* TASK TO CARRY OUT: Your task is to output every record exactly as it is given.

[Saved data entries]
....
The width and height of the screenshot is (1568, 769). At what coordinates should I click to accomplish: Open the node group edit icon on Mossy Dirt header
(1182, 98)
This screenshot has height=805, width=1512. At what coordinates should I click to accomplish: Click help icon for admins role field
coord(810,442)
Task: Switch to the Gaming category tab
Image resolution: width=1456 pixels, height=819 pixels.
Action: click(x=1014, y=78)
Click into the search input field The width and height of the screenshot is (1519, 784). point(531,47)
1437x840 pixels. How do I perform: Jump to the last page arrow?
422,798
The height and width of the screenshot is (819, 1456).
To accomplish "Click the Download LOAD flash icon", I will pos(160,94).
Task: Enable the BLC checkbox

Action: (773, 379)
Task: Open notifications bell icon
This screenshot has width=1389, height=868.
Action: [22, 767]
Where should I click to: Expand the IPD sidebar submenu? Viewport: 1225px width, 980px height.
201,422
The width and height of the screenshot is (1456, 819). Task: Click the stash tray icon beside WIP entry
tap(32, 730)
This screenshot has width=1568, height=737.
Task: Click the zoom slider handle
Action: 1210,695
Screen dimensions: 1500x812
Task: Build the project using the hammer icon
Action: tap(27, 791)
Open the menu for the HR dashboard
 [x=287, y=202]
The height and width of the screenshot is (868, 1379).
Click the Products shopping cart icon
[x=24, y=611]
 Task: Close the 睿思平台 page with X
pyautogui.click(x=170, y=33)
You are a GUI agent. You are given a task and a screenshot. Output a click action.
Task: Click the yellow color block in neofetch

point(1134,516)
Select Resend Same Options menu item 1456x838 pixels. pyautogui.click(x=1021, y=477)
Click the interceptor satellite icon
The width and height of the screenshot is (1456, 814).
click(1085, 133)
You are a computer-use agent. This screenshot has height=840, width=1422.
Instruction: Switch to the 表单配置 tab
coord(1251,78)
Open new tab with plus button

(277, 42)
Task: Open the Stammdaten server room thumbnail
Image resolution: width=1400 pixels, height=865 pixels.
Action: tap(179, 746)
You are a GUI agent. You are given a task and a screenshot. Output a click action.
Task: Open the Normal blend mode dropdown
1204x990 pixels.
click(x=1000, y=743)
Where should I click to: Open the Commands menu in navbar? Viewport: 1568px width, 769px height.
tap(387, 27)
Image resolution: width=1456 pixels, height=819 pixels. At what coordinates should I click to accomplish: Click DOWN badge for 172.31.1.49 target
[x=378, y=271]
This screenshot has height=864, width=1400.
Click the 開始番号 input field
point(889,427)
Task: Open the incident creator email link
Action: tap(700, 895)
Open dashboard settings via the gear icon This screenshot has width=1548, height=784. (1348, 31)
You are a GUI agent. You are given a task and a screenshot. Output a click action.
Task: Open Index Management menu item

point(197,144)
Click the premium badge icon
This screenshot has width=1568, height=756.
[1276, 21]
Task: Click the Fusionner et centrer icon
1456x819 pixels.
....
* WRITTEN RESPONSE:
The width and height of the screenshot is (1568, 769). At what coordinates should I click to accomplish: Open the node group edit icon on Mossy Dirt header
(1182, 98)
This screenshot has height=805, width=1512. At what coordinates should I click to accomplish: Click help icon for admins role field
coord(810,442)
Task: Switch to the Gaming category tab
Image resolution: width=1456 pixels, height=819 pixels.
Action: click(x=1014, y=78)
Click into the search input field The width and height of the screenshot is (1519, 784). point(531,47)
1437x840 pixels. How do I perform: Jump to the last page arrow?
422,798
The height and width of the screenshot is (819, 1456).
To accomplish "Click the Download LOAD flash icon", I will pos(160,94).
Task: Enable the BLC checkbox

Action: (773, 379)
Task: Open notifications bell icon
This screenshot has width=1389, height=868.
Action: [22, 767]
Where should I click to: Expand the IPD sidebar submenu? Viewport: 1225px width, 980px height.
201,422
The width and height of the screenshot is (1456, 819). Task: Click the stash tray icon beside WIP entry
tap(32, 730)
This screenshot has width=1568, height=737.
Task: Click the zoom slider handle
Action: 1210,695
Screen dimensions: 1500x812
Task: Build the project using the hammer icon
Action: tap(27, 791)
Open the menu for the HR dashboard
 [x=287, y=202]
The height and width of the screenshot is (868, 1379).
Click the Products shopping cart icon
[x=24, y=611]
 Task: Close the 睿思平台 page with X
pyautogui.click(x=170, y=33)
You are a GUI agent. You are given a task and a screenshot. Output a click action.
Task: Click the yellow color block in neofetch

point(1134,516)
Select Resend Same Options menu item 1456x838 pixels. pyautogui.click(x=1021, y=477)
Click the interceptor satellite icon
The width and height of the screenshot is (1456, 814).
click(1085, 133)
You are a computer-use agent. This screenshot has height=840, width=1422.
Instruction: Switch to the 表单配置 tab
coord(1251,78)
Open new tab with plus button

(277, 42)
Task: Open the Stammdaten server room thumbnail
Image resolution: width=1400 pixels, height=865 pixels.
Action: tap(179, 746)
You are a GUI agent. You are given a task and a screenshot. Output a click action.
Task: Open the Normal blend mode dropdown
1204x990 pixels.
click(x=1000, y=743)
Where should I click to: Open the Commands menu in navbar? Viewport: 1568px width, 769px height.
tap(387, 27)
Image resolution: width=1456 pixels, height=819 pixels. At what coordinates should I click to accomplish: Click DOWN badge for 172.31.1.49 target
[x=378, y=271]
This screenshot has height=864, width=1400.
Click the 開始番号 input field
point(889,427)
Task: Open the incident creator email link
Action: tap(700, 895)
Open dashboard settings via the gear icon This screenshot has width=1548, height=784. (1348, 31)
You are a GUI agent. You are given a task and a screenshot. Output a click action.
Task: Open Index Management menu item

point(197,144)
Click the premium badge icon
This screenshot has width=1568, height=756.
[1276, 21]
Task: Click the Fusionner et centrer icon
1456x819 pixels.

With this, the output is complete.